Originally Posted by tbyou87
Hi,
Suppose we have a polynomail of degree n:
p(x) = a0 + a1x + a2x^2 + ... + anx^n
where n is an odd number and "an" (the constant) not equal 0. Show that this polynomail has a real root. You can assume that polynomails are continuous.
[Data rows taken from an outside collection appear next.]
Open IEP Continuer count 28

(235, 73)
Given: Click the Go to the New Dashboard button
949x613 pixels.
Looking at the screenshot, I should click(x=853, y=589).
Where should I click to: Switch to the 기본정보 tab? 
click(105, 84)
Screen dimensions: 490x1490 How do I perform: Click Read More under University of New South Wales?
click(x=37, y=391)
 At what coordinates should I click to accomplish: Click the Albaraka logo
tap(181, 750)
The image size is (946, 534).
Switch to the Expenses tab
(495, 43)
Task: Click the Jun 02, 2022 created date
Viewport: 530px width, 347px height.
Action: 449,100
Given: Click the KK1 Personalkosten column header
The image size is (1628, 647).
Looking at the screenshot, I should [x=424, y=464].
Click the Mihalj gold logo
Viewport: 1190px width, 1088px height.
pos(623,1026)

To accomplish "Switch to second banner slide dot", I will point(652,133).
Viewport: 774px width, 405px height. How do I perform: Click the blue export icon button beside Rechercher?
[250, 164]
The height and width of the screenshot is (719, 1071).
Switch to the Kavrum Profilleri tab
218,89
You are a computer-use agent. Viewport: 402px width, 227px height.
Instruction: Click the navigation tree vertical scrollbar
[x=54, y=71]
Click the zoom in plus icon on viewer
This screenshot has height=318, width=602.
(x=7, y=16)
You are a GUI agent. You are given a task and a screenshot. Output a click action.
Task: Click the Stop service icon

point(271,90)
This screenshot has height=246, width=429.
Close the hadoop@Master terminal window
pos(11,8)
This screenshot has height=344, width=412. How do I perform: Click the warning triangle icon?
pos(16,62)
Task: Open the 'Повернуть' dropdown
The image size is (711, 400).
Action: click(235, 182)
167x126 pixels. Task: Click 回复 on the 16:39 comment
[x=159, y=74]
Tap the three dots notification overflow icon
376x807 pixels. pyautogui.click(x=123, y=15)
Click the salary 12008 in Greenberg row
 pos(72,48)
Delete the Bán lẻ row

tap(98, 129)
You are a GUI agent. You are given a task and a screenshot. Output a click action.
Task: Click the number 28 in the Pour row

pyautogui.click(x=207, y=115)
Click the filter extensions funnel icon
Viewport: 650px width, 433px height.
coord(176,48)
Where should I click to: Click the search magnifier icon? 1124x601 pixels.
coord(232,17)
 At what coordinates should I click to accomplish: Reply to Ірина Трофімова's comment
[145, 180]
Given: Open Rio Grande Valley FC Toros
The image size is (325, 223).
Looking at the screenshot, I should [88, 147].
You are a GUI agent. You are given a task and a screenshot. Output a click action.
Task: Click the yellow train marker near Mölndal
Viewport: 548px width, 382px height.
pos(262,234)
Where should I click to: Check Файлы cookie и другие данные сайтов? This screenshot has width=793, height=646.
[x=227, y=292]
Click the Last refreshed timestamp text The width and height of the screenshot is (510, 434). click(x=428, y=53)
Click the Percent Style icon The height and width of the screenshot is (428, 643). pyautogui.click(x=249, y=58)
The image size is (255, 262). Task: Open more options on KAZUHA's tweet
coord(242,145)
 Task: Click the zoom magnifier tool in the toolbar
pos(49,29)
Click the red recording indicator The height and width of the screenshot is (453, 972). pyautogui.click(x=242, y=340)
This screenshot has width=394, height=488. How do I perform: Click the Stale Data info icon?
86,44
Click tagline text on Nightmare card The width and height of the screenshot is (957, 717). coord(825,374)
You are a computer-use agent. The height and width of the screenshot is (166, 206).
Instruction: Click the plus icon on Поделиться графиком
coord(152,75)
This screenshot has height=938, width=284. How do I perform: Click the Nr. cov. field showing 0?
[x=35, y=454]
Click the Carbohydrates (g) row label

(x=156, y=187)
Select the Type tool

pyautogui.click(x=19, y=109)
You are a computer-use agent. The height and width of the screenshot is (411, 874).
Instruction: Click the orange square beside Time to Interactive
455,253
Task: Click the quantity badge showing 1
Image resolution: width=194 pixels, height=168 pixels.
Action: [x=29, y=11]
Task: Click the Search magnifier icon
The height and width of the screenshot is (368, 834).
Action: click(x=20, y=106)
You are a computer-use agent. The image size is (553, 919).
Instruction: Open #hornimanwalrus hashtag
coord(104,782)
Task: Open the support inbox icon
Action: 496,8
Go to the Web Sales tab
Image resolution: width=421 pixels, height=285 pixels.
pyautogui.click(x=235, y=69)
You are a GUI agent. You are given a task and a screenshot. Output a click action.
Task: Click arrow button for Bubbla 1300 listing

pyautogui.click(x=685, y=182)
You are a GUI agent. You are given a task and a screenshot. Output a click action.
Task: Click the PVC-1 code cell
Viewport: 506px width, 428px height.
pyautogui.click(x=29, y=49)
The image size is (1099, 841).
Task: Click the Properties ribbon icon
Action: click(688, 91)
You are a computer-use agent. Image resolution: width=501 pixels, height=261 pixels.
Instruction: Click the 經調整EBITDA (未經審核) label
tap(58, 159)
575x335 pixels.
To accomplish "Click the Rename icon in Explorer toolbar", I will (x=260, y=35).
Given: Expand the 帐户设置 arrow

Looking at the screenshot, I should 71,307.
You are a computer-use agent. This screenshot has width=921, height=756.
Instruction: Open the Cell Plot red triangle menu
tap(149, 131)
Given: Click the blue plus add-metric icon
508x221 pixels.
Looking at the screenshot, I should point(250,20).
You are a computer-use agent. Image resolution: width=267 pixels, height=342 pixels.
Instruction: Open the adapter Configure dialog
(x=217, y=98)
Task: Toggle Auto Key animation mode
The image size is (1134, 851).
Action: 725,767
So it is pretty intuitive that p(x) as x-> inf is positive and as x-> -inf is negative. I just don't know what facts about polynomials to get
a p(a) = negative number and a p(b) = positive number. Then I know you can use the intermediate value theorem.

Thanks

first you can assume (without loss of generality) that $\displaystyle a_n >0$. then take the limit as x goes to infinity (this will make the polynomial go to infinity as well), then take the limit as x goes to negative infinity (this causes the polynomial to go to negative infinity as well, since it is an odd polynomial). now you can apply the intermediate value theorem, since clearly $\displaystyle - \infty \le 0 \le \infty$.
• Oct 13th 2007, 04:16 PM
ThePerfectHacker
Say $\displaystyle a_n>0$ without lose of generality. Define the following sequence $\displaystyle x_k = a_n k^n + ... + a_1 k + a_0$. The claim is that $\displaystyle \lim \ x_k = +\infty$. To see that you can write $\displaystyle x_k = k^n \left( a_n + ... + \frac{a_1}{k^{n-1}}+\frac{a_0}{k^n} \right)$ the first term $\displaystyle k^n \to \infty$ but the second term $\displaystyle \to a_n$ since $\displaystyle a_n>0$ it means this limit goes to $\displaystyle +\infty$. Thus there is a $\displaystyle k$ so that $\displaystyle x_n > 1$. Similarly define $\displaystyle y_k = a_n (-k)^n+...+a_1 (-k)+a_0$. And show $\displaystyle \lim y_n = -\infty$ thus there is a $\displaystyle k$ so that $\displaystyle y_k < -1$. Meaning we can choose an interval large enough so that the polynomial changes from -1 to 1. Which completes the proof.